§ WHAT THIS TASK INVOLVES:
Look below for lines that hold the string "navigation" and copy each one.

------------------------------------------------

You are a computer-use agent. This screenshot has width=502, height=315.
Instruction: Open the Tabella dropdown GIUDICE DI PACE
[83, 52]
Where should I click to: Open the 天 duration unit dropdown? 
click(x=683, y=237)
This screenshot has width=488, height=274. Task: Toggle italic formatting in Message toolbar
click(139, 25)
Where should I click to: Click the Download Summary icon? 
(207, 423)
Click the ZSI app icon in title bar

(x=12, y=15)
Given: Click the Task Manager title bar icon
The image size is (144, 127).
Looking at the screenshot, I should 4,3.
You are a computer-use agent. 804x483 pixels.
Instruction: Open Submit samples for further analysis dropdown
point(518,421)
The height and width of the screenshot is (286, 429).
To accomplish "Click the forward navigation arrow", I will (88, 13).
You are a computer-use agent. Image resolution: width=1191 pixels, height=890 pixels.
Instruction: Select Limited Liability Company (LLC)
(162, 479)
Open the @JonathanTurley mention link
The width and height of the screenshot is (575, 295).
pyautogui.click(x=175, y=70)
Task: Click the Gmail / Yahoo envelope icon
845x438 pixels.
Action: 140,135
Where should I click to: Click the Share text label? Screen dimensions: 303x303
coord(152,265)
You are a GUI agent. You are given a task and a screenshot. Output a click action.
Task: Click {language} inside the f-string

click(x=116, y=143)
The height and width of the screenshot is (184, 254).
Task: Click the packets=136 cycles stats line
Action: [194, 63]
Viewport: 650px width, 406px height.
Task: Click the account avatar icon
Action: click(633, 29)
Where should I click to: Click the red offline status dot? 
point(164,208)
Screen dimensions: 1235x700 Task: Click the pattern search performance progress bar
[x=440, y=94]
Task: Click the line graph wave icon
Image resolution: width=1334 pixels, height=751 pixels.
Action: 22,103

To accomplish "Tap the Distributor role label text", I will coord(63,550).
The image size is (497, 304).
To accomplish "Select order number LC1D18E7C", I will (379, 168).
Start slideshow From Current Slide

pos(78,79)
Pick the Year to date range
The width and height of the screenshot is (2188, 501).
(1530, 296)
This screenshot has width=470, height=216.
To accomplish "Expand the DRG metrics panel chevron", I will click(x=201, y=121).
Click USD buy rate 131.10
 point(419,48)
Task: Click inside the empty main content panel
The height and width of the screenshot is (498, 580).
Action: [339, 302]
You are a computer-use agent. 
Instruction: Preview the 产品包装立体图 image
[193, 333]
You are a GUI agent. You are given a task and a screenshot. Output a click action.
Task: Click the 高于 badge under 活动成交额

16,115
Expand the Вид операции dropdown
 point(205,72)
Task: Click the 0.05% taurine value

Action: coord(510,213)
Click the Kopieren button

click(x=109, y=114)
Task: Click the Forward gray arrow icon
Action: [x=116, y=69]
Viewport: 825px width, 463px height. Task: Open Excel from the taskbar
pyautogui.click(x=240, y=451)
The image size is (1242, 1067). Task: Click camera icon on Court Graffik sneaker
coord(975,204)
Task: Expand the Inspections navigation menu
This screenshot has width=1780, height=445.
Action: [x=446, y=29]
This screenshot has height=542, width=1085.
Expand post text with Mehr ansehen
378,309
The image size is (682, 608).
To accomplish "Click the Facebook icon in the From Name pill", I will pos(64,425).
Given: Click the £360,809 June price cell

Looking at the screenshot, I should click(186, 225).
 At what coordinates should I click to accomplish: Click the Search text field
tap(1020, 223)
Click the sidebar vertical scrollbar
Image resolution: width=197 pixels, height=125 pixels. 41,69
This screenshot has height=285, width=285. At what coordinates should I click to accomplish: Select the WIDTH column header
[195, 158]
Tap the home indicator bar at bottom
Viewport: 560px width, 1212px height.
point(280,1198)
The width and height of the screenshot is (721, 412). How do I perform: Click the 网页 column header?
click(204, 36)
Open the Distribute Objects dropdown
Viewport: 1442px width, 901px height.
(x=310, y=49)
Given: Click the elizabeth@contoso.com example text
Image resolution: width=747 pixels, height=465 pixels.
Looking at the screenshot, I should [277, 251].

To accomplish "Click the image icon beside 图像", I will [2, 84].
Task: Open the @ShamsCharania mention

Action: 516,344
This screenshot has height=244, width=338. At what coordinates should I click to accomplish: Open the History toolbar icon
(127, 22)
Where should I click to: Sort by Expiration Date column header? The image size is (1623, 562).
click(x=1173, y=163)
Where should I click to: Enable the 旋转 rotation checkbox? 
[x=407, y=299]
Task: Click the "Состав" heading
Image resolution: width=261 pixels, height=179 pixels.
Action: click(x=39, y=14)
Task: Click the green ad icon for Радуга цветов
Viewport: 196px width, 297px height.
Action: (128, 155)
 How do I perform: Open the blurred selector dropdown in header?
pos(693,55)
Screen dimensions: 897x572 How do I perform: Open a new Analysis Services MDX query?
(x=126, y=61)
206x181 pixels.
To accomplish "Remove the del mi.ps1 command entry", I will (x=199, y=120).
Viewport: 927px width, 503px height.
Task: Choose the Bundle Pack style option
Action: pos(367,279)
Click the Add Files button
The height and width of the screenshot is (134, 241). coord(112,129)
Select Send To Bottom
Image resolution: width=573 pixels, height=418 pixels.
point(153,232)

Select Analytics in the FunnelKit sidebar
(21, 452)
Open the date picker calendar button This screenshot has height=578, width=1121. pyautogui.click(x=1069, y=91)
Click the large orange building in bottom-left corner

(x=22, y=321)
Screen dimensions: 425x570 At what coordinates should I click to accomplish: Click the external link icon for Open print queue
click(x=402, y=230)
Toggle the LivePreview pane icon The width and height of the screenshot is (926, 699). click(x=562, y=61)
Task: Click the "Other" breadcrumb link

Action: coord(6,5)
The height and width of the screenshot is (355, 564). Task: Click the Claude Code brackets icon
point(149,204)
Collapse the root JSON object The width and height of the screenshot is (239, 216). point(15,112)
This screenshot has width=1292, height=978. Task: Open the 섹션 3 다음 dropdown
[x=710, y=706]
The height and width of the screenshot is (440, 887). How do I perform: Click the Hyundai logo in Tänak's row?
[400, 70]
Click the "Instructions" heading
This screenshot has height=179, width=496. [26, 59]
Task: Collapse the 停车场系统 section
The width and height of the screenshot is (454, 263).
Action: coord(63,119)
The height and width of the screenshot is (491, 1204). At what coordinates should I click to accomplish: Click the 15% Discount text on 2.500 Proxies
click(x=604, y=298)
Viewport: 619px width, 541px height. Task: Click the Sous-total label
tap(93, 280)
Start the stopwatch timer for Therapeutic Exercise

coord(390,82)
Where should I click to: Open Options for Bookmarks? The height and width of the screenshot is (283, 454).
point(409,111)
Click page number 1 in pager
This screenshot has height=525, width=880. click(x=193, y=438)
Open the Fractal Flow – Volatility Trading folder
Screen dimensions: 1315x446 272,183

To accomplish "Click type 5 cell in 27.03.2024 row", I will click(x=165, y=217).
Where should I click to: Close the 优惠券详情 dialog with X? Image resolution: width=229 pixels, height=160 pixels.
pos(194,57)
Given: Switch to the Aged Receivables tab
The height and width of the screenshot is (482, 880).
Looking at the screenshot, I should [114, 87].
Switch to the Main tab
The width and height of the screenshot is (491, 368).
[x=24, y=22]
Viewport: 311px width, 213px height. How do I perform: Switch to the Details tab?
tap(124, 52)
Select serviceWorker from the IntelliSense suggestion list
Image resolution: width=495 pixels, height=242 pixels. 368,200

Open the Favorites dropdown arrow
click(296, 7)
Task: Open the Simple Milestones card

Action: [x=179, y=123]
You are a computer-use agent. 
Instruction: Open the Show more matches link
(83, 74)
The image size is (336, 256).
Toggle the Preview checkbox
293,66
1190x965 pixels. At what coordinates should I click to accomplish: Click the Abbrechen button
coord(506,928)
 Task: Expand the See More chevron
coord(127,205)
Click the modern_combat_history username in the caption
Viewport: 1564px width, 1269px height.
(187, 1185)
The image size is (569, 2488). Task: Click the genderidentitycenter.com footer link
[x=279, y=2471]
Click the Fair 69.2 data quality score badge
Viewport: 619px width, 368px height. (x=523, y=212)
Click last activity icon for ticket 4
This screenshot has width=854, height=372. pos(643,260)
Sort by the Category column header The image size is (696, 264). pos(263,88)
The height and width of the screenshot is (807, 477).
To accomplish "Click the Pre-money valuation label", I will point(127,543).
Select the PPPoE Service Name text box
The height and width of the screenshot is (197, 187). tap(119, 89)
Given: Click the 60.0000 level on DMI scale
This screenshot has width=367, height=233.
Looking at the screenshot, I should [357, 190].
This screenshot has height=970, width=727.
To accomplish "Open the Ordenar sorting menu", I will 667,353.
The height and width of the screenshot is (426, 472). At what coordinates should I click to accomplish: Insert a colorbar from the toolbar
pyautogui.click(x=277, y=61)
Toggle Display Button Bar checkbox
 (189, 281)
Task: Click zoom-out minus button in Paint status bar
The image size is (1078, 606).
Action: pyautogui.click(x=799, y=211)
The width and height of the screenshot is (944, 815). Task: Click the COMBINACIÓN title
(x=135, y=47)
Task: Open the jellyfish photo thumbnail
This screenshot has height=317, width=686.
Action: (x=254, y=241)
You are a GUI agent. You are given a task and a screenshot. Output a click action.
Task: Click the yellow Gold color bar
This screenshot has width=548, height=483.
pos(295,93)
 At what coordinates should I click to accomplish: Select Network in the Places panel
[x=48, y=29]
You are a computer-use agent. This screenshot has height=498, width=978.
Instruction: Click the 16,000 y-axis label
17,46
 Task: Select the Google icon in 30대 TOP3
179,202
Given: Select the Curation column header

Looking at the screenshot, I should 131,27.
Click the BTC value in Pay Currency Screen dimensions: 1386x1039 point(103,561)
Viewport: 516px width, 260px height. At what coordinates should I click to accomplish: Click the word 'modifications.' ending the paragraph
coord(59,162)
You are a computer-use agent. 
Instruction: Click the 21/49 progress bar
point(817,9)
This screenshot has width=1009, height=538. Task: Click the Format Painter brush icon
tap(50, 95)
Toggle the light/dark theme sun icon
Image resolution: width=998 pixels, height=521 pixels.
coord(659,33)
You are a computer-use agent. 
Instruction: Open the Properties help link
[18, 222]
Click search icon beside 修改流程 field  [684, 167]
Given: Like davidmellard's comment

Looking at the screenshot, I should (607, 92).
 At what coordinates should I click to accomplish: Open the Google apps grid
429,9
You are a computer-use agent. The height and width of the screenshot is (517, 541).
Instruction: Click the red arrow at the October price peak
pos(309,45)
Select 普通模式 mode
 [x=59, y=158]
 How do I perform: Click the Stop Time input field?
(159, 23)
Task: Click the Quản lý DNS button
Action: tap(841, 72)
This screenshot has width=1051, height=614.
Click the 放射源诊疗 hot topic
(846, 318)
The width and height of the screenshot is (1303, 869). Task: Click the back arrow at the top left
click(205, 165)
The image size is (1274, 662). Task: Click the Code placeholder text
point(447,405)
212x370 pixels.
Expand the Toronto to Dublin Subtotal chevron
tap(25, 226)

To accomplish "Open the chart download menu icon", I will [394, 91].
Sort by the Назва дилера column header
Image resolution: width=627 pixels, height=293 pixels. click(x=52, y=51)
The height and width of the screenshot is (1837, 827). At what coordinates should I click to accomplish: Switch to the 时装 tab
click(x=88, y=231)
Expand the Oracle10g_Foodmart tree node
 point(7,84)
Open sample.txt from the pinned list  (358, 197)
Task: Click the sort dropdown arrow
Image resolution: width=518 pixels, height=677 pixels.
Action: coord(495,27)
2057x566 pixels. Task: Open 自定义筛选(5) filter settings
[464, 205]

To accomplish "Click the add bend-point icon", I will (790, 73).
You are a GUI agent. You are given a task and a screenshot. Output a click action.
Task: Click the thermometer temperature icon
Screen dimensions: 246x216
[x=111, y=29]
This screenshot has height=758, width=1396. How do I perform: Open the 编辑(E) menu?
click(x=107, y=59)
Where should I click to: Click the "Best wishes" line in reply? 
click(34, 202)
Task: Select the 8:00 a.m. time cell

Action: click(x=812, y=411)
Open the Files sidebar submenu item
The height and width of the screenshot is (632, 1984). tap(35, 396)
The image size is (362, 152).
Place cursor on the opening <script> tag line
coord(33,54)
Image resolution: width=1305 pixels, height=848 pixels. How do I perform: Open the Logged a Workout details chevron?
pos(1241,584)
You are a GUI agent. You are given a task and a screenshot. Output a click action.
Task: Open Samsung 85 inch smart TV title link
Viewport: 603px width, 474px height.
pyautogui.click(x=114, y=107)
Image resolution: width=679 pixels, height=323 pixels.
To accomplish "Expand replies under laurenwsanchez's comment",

------------------------------------------------

§ ANSWER TO THIS PROBLEM:
To accomplish "Click the forward navigation arrow", I will (88, 13).
Task: Expand the Inspections navigation menu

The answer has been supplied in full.